不仅人工智能技术本身存在挑战。与人工智能直接对接的学科也因为人工智能的需要面临其学科发展的新问题。人工智能主要有四大应用领域:视觉处理,语音识别,自然语言处理和智能机器人。智能机器人领域主要与自动化、控制与技术学科相关;视觉处理更多与电子通信学科相关;而语音识别、自然语言处理则涉及计算机科学和语言学知识。

在语音识别和自然语言处理的应用之中,语料库作为必不可少的技术支撑,需经由语言学的知识建立。因此,人工智能技术的发展本身就对所有这些使得人工智能的具体实施得以可能的学科(可称为“上游学科”)提出了更高的要求。此外,人工智能技术的实际应用也会在政治、经济、心理、教育等领域产生许多实际的社会人文问题。

作为回应,应该创建包括智能政治学、智能社会学、智能法学、智能经济学、智能教育学、智能心理学和智能语言学等在内的智能社会科学(可称为人工智能的“下游学科”)。[8] 因此,人工智能的技术问题也牵涉很多跨学科的课题。

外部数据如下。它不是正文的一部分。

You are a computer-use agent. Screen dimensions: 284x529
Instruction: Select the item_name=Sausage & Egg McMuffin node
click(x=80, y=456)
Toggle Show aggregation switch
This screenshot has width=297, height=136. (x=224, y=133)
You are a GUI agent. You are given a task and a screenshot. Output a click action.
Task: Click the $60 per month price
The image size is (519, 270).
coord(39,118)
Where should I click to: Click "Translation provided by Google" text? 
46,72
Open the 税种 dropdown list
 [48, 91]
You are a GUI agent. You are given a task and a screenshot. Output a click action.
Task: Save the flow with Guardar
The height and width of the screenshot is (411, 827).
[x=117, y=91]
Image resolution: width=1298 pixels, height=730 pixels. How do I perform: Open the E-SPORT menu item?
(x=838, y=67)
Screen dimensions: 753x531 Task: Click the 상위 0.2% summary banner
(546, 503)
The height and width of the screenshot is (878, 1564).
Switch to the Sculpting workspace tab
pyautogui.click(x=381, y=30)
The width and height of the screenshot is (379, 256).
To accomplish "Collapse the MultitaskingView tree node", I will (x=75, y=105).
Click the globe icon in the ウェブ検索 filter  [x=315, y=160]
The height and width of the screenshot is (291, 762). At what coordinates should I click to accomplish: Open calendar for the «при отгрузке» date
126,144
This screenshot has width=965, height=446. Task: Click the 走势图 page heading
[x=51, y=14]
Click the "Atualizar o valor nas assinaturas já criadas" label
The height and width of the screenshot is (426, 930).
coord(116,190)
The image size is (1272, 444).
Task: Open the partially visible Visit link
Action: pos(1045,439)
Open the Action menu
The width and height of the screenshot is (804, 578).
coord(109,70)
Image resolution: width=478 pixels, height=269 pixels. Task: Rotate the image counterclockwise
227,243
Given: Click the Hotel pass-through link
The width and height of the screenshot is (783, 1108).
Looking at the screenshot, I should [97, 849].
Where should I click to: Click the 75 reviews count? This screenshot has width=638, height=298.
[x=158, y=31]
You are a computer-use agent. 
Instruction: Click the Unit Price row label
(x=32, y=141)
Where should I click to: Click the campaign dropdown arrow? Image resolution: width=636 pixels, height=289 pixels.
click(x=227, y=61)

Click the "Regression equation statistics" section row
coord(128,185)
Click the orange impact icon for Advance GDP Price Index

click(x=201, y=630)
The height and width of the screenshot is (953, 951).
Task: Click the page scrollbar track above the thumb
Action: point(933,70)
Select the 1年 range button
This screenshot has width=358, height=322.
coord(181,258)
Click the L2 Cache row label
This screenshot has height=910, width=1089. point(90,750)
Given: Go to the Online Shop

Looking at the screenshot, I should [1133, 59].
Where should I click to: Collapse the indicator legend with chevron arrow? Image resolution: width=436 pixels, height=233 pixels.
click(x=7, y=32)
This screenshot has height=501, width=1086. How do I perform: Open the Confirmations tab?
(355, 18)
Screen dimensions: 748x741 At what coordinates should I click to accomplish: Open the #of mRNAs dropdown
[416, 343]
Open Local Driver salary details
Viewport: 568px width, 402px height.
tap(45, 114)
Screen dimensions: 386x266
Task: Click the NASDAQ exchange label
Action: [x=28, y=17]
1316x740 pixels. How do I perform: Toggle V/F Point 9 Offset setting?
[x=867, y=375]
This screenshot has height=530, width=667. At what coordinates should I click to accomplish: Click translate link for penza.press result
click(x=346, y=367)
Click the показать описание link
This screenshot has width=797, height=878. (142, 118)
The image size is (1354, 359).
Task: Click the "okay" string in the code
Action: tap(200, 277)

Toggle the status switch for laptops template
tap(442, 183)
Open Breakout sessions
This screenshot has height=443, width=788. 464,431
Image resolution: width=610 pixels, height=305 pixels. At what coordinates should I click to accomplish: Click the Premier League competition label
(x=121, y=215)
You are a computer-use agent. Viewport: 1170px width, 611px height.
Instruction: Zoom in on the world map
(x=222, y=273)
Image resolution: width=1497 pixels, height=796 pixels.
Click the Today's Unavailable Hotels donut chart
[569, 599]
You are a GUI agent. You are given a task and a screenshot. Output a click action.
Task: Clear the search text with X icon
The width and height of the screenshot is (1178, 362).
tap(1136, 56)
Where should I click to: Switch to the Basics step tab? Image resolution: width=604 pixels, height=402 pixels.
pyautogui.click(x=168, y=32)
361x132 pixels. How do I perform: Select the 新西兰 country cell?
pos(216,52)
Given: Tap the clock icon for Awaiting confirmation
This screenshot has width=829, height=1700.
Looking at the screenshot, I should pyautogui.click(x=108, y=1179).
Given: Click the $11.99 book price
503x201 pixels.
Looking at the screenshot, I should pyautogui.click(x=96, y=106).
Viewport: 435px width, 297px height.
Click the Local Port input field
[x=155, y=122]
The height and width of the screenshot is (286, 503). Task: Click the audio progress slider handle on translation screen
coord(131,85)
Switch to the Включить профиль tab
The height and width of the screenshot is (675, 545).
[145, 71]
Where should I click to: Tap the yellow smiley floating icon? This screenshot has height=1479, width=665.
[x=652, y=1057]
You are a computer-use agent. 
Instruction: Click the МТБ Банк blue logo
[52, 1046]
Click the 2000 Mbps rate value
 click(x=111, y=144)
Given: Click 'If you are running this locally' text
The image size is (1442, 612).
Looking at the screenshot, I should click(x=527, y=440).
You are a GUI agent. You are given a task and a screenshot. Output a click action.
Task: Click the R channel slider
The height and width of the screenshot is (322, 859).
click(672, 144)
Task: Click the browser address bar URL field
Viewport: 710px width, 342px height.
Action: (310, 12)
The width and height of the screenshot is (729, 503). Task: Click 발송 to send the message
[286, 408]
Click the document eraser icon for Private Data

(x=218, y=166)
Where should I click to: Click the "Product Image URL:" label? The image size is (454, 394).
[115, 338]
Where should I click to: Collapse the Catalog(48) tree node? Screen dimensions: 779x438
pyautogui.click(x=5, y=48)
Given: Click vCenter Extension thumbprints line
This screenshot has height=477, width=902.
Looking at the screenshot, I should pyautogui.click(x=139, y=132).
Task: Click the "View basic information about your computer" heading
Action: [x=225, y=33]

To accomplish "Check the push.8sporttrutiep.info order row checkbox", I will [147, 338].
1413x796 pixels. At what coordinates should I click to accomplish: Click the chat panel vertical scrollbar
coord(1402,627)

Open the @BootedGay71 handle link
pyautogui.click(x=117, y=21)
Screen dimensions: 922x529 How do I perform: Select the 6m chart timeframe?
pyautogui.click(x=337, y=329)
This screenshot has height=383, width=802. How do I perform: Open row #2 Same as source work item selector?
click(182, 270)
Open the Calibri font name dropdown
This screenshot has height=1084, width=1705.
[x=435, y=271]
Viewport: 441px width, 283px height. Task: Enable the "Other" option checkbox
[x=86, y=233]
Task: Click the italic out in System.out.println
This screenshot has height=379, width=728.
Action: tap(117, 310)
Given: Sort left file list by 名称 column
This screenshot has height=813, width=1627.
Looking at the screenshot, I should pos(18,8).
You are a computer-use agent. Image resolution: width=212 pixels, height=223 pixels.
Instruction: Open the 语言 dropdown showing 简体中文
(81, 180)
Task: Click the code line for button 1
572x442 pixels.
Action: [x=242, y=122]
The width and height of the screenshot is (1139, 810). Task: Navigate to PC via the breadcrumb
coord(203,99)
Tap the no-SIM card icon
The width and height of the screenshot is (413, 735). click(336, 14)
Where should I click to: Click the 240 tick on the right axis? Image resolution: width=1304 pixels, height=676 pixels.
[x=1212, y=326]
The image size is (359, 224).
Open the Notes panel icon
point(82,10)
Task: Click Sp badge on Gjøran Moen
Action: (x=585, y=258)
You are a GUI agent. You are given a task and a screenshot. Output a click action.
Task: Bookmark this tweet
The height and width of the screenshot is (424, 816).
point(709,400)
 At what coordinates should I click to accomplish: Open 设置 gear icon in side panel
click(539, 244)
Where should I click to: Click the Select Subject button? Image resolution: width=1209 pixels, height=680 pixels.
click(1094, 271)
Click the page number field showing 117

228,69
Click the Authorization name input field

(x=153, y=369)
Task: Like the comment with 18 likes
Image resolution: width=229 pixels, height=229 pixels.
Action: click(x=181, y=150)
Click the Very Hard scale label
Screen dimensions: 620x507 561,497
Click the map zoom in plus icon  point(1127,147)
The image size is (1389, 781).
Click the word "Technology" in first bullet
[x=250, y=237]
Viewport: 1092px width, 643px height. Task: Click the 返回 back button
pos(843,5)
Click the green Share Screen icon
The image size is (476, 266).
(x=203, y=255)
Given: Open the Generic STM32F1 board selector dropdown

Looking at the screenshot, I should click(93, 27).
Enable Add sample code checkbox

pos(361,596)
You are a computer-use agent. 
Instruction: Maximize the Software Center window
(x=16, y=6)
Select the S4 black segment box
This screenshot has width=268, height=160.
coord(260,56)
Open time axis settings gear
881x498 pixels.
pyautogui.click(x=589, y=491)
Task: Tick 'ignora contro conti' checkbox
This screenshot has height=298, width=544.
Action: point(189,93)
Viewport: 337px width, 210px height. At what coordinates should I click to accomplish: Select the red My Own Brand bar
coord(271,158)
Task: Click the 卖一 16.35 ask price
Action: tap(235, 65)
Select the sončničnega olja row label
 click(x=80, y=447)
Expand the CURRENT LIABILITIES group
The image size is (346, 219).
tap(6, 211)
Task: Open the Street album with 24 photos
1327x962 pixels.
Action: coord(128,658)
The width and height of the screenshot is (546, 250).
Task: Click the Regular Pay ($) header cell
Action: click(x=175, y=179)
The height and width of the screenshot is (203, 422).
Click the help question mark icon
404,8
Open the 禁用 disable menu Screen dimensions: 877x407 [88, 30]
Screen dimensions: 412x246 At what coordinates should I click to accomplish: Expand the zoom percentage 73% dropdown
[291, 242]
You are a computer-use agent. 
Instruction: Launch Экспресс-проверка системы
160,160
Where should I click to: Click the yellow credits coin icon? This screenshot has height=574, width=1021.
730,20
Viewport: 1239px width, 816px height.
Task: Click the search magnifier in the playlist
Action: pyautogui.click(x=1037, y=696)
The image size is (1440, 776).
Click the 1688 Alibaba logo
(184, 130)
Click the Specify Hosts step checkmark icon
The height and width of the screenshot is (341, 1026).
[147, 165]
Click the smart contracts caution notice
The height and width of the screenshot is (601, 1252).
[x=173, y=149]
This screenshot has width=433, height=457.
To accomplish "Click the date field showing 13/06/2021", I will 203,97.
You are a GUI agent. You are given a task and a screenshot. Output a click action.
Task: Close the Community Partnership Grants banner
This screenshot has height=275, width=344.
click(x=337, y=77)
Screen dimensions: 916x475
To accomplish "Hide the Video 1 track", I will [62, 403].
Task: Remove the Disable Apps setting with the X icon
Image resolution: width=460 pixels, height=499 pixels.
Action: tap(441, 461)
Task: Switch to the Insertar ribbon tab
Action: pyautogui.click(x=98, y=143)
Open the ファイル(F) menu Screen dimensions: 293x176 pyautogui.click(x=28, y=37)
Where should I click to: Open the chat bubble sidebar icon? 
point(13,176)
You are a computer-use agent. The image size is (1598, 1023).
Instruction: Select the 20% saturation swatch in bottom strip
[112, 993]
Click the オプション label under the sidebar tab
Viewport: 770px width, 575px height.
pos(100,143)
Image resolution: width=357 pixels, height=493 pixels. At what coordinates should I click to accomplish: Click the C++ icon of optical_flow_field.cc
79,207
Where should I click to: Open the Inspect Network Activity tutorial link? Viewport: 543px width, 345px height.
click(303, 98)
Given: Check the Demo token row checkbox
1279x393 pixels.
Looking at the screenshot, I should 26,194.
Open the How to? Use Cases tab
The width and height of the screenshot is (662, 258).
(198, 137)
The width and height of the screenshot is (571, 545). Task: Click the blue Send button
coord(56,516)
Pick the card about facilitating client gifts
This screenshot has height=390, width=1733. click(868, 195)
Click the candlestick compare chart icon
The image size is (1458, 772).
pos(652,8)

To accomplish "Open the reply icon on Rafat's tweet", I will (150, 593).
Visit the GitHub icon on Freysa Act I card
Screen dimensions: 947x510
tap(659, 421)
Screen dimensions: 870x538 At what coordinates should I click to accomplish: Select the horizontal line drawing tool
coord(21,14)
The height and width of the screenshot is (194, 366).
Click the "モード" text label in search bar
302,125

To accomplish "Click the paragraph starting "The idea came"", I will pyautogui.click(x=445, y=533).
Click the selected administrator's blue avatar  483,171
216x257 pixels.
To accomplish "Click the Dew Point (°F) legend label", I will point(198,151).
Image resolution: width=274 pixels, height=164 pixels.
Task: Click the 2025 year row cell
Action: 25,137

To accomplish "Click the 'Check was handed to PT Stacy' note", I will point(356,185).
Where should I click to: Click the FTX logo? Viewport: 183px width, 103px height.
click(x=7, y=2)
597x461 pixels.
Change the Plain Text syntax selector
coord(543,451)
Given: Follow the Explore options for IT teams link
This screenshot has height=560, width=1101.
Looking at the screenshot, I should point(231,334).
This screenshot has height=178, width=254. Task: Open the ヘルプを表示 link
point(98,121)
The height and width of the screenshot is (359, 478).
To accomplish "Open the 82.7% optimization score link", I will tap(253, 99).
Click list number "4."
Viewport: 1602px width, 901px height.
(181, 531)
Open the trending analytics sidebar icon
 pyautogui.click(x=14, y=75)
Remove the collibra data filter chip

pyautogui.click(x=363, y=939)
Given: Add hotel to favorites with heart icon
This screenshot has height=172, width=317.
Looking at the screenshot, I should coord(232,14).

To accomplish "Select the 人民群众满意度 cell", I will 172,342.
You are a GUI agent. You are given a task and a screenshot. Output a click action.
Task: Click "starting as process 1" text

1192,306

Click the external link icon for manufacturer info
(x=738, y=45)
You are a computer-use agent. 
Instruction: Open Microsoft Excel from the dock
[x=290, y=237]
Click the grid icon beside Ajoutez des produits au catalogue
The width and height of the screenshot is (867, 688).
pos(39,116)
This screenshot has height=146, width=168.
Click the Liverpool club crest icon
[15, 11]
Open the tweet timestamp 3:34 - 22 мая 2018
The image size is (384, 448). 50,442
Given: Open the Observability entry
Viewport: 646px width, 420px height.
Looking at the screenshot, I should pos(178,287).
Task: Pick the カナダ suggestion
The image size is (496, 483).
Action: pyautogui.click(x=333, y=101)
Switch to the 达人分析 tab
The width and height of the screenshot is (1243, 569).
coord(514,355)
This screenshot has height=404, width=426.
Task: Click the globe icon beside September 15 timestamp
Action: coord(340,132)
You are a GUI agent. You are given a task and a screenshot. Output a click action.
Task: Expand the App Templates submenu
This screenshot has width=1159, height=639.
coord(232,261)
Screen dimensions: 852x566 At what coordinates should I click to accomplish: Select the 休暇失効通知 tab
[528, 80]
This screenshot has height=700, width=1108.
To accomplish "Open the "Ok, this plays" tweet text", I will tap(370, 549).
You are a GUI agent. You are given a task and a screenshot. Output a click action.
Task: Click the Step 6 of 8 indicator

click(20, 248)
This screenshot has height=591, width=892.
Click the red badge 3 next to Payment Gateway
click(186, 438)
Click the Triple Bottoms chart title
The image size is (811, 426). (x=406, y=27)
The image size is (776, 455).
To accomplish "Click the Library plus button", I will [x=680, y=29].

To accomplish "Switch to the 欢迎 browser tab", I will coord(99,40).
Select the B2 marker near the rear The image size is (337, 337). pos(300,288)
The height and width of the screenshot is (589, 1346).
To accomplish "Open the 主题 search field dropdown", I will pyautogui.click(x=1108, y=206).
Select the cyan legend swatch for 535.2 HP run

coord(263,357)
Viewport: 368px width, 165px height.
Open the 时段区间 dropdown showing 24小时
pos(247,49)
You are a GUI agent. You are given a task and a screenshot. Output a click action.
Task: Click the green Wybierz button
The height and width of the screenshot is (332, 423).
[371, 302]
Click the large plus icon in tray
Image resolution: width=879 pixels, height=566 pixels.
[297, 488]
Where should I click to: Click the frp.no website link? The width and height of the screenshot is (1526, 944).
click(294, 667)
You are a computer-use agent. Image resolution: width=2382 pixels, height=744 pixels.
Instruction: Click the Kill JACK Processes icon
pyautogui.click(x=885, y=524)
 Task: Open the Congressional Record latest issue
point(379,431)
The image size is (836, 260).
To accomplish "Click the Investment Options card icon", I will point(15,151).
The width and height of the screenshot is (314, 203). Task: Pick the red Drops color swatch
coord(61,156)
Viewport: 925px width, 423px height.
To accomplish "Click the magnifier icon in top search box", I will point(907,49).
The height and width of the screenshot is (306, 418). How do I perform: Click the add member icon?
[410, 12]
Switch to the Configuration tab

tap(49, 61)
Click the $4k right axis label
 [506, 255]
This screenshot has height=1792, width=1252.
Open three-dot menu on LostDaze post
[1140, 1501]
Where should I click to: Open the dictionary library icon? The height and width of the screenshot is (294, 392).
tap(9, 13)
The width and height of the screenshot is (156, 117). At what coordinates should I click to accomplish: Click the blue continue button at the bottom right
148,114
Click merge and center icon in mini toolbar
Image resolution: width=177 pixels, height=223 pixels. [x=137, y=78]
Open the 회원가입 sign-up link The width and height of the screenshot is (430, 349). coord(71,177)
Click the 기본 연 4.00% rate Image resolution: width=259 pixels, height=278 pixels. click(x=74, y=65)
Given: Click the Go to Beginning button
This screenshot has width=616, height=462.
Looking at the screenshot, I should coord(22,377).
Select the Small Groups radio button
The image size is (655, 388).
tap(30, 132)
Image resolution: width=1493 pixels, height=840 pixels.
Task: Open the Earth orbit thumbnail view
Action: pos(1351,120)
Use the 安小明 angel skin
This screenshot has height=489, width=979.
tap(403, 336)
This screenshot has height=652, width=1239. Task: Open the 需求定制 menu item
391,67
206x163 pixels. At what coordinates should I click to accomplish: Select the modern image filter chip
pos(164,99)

此外还必须提到一个比之前提到的技术和学科挑战更加实际的问题,即人工智能的社会应用本身需要相当的成本。人工智能不是先锋概念,是企业和社会机构需要准备接受的技术现实,然而现在很多企业和机构还没有从专业技术和工作方式上准备好接受这项技术。早期采用者占领先机,用机器人自动化系统取代数据输入等重复性劳动,用自然语言处理来初步分析人类话语的意义,用机器学习来处理分析数据并据此行动。然而,目前人工智能的实际应用依然有一定的挑战,包括应用实施的高成本、与现有体系的磨合困难、企业人员相关专业知识的缺乏等。[9]

01 积极和正面的看法

人工智能最明显的好处即技术上带来的方便。奥巴马政府最后几个月发表的报告《为未来的人工智能做准备》就谈到人工智能带来的普遍的智能化。智能汽车、智能大楼、智能教育、智能医药、智能政府等等都意味着智能化带来的潜在好处。同时,仿人机器人从事陪伴、看护、性伙伴等也是许多研究者探讨的可能性。[10]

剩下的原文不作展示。